This will reset the IO reasons table in the cell.

PS1: Thanks to Nikolay Kovachev for pointing out the ‘ioreasons’ resetstats parameter. Indeed ‘all’ is way too blunt.
PS2: The IO numbers seem to be the number IO requests the cell has gotten from it’s clients (ASM and database) for data, not for metadata. During a smartscan metadata flows in between the database and the cell server before data is actually served.

Exadata gets its performance by letting the storage (the exadata storage server) participate in query processing, which means part of the processing is done as close as possible to where the data is stored. The participation of the storage server in query processing means that a storage grid can massively parallel (depending on the amount of storage servers participating) process a smart scan request.

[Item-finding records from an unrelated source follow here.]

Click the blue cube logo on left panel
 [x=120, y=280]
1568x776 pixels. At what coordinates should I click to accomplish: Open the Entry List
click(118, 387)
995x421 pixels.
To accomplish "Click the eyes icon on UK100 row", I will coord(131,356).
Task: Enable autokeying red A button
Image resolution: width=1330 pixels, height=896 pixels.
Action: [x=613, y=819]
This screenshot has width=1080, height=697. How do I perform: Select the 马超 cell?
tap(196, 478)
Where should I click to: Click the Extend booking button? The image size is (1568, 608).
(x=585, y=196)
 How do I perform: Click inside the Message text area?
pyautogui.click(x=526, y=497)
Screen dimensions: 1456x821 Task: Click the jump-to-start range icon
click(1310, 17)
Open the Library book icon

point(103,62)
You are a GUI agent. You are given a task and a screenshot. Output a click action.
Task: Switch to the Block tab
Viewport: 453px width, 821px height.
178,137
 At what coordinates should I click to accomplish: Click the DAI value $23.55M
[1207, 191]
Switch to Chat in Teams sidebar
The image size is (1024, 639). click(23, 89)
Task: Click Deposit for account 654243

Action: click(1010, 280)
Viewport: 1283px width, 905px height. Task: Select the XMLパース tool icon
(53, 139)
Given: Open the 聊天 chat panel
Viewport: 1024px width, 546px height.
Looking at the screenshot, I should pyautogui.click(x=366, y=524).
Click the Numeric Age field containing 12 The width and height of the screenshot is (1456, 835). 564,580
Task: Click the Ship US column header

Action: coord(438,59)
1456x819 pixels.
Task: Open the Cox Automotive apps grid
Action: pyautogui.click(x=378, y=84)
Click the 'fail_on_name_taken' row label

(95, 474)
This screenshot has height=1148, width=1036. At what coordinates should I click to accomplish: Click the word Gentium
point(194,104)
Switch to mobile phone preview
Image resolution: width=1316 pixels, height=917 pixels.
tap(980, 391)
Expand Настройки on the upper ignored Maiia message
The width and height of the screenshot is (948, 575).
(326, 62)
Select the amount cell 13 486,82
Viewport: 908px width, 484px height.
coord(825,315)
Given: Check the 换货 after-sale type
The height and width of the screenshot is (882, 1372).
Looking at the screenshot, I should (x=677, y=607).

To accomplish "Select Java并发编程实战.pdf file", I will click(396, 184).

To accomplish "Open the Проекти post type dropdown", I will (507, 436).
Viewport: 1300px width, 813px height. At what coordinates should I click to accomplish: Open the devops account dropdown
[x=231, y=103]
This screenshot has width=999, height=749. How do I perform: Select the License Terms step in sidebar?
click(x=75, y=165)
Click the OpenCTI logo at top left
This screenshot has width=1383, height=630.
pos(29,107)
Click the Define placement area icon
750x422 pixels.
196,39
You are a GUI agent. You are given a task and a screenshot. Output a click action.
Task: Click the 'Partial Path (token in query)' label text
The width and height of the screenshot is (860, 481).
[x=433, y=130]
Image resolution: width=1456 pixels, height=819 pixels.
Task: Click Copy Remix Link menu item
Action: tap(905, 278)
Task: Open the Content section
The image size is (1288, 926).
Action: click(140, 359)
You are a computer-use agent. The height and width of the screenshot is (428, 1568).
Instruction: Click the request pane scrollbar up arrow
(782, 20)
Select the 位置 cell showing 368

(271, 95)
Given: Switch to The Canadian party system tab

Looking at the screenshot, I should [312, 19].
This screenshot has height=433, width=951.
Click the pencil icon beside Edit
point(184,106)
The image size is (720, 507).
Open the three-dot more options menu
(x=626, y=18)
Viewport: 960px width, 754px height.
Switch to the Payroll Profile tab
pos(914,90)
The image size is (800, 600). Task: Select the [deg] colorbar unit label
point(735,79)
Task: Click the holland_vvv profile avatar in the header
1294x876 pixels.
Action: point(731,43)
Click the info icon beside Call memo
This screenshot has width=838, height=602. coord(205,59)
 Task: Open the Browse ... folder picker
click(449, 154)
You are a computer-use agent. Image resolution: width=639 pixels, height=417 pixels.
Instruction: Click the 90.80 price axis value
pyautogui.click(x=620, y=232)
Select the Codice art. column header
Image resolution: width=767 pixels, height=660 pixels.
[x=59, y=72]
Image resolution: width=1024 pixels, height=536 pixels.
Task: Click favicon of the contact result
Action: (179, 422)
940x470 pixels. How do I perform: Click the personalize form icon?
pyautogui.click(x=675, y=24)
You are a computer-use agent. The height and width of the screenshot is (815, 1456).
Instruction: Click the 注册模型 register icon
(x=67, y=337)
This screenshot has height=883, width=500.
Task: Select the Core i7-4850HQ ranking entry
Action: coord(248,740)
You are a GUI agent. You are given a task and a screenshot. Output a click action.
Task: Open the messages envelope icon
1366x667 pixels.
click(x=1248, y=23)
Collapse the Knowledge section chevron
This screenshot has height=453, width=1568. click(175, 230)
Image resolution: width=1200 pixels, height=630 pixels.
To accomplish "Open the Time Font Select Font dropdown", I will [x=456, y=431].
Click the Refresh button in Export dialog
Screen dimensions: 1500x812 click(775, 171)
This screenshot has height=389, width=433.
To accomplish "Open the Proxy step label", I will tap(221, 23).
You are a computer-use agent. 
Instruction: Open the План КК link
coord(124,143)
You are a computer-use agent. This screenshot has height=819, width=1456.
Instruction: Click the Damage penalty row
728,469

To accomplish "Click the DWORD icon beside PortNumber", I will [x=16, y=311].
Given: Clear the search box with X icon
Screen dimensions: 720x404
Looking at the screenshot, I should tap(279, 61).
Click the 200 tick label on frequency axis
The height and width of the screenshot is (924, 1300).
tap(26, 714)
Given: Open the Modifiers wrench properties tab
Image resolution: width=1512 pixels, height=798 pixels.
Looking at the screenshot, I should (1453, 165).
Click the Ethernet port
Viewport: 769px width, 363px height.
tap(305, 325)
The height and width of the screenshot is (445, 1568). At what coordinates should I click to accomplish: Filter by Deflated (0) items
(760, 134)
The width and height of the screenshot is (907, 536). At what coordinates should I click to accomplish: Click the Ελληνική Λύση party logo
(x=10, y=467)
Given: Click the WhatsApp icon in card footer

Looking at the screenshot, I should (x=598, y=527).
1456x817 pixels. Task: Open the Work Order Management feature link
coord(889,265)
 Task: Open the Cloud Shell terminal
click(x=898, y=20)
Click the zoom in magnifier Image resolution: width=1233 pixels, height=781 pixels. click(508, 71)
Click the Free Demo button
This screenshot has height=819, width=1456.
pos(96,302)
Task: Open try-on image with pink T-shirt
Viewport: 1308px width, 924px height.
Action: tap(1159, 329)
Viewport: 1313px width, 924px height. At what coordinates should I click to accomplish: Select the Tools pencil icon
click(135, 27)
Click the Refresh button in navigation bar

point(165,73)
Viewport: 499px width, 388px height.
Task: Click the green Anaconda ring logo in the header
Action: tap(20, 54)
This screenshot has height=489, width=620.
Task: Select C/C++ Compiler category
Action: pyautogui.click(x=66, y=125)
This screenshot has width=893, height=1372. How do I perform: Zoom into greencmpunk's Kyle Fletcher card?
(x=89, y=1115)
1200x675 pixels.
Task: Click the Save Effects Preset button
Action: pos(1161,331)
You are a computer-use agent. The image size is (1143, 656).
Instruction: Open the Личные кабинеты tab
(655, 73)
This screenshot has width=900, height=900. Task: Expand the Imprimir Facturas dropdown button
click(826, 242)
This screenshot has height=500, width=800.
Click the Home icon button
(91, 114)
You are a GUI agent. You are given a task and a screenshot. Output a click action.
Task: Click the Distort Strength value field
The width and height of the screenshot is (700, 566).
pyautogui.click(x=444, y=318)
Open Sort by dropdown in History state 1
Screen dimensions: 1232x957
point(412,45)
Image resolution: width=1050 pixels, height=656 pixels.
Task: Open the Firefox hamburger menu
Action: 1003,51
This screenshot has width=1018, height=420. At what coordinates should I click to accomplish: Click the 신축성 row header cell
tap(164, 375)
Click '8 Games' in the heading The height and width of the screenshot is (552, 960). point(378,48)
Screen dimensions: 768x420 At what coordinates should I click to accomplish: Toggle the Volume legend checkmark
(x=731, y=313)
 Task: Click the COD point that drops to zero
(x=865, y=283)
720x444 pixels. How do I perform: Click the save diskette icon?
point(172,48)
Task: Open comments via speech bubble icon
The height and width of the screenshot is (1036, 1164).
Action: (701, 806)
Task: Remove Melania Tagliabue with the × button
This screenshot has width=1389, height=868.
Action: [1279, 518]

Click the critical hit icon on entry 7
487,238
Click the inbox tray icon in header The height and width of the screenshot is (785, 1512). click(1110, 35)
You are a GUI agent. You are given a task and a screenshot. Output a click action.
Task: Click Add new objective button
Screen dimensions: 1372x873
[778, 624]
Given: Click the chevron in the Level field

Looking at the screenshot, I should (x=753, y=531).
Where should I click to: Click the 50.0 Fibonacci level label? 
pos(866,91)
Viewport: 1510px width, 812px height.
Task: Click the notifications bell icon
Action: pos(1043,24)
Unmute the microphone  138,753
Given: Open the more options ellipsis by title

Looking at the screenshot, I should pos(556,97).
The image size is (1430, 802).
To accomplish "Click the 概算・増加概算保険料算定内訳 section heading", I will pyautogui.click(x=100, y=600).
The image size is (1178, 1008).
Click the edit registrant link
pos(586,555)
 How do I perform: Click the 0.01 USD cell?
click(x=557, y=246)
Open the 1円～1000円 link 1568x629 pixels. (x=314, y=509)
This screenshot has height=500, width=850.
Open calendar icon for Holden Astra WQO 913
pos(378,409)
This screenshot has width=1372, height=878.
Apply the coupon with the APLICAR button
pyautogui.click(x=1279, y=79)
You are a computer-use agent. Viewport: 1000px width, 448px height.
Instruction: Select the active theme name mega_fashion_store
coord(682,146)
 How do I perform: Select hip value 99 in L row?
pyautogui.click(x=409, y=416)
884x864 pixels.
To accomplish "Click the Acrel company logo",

However, this also means additional CPU is used on the storage layer. Because there is no real limit on how many queries can use smartscans (and/or hybrid columnar compression, in other words: processing) on the available storage servers, this means a storage server can get overloaded, which could hurt performance. To overcome this problem, Oracle introduced the ‘passthrough’ functionality in the storage server. In the exadata book, it is explained that this functionality came with storage server version 11.2.2.3.0 and Oracle database version 11.2.0.3 and Exadata bundle patch 7. It also explains that the ‘passthrough’ functionality means that the storage server deliberately starts sending non-storage processed data during the smartscan. So when this happens, you still do a smartscan (!), but your foreground process or parallel query slave gets much more data, and needs to process more. The database-side statistic to know this is happening is “cell physical IO bytes sent directly to DB node to balance CPU usage” which is at the database level in v$sysstat and on the session level in v$sesstat.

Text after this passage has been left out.